LAURA WALDE

L’OPÉRA DE PARIS (JEAN-STÉPHANE BRON)

SELECTION CINEMA

Zu Beginn wird die französische Flagge über der Oper von Paris gehisst – zum Schluss sehen wir die Reinigungsequipe, wie sie das Gebäude nach einer Vorführung wieder blitzblank schrubbt. Zwischen dieser Klammer lotet der Lausanner Jean-Stéphane Bron in seinem Dokumentarfilm L’Opéra de Paris die Gefälle der französischen Gesellschaft aus – am Beispiel des Alltagsgeschehens der titelgebenden Institution.
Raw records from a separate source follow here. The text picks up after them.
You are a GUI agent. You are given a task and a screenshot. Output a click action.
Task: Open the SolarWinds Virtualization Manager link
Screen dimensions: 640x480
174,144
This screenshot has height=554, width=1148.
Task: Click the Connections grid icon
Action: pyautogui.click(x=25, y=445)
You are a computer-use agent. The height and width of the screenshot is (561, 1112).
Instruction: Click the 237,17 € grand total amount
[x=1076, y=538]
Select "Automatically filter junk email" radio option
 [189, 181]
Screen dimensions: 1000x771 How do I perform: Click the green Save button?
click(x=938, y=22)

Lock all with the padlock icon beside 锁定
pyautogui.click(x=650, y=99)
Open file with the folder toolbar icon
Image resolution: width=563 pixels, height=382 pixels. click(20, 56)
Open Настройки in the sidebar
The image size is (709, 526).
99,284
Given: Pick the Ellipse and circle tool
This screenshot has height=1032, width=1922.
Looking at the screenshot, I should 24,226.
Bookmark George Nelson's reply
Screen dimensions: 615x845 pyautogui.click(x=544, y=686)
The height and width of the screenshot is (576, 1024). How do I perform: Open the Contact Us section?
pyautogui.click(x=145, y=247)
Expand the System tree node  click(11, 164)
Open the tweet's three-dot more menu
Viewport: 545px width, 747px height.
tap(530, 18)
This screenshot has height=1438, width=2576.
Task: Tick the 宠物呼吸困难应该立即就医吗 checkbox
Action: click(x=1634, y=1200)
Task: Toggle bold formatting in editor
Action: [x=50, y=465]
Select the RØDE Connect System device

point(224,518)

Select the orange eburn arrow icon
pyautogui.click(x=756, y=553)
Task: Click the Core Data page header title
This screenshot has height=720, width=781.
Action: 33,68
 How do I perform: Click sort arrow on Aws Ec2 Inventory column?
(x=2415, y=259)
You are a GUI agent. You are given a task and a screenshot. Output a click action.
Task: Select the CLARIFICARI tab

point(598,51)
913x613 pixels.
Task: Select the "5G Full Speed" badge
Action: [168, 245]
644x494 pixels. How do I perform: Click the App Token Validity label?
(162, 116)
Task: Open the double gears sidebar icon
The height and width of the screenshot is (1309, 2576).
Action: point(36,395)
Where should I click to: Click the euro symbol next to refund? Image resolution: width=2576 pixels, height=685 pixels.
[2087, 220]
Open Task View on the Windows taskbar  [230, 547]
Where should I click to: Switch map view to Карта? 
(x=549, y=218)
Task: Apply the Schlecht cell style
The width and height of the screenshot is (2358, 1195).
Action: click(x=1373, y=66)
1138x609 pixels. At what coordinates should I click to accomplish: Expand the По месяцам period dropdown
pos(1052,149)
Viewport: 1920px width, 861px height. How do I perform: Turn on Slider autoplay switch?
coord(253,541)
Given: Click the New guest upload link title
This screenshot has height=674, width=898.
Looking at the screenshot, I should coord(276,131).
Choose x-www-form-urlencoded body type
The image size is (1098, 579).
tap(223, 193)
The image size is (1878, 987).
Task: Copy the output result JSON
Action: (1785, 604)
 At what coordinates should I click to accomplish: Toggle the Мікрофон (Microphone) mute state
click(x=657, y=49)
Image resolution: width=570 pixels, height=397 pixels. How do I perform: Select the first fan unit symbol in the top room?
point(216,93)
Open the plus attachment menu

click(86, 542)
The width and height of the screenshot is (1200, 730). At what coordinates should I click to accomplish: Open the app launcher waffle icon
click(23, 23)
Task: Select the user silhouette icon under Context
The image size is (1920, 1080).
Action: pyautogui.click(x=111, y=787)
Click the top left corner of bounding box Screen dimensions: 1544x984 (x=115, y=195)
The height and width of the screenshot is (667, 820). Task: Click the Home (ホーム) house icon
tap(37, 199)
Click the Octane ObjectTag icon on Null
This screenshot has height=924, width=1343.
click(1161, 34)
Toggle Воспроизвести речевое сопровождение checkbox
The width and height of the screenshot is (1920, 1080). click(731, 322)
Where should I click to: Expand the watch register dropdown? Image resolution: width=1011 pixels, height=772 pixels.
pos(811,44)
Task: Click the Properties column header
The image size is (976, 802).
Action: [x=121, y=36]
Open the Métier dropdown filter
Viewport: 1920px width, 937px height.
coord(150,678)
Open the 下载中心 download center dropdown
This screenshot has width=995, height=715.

Es ist ein Film, der hinter den Kulissen spielt und dem Publikum das voyeuristische Vergnügen zugesteht, an etwas teilhaben zu dürfen, das nicht für die Augen und Ohren der allgemeinen Öffentlichkeit bestimmt ist. Das wird zum einen ganz zu Beginn des Films betont, wenn der Stab um Operndirektor Stéphane Lissner bei der Vorbereitung einer bevorstehenden Pressekonferenz mehrmals zu bedenken gibt, dass eine eben gefallene Bemerkung nicht öffentlich geäussert werden darf. Zum anderen interessiert sich Bron nicht für die Aufführungen dieses traditions- und prestigeträchtigen Hauses an sich, sondern für die Abläufe, die hinter diesen Inszenierungen stehen. Vom Fundraising über Diskussionen zur elitären Preispolitik, von Proben und Unstimmigkeiten bei der Inszenierung, von den Tontechnikern bis eben hin zum Putzpersonal – L’Opéra de Paris ist Zeuge von Prozessen, die normalerweise nicht für die Augen des Opernpublikums bestimmt sind.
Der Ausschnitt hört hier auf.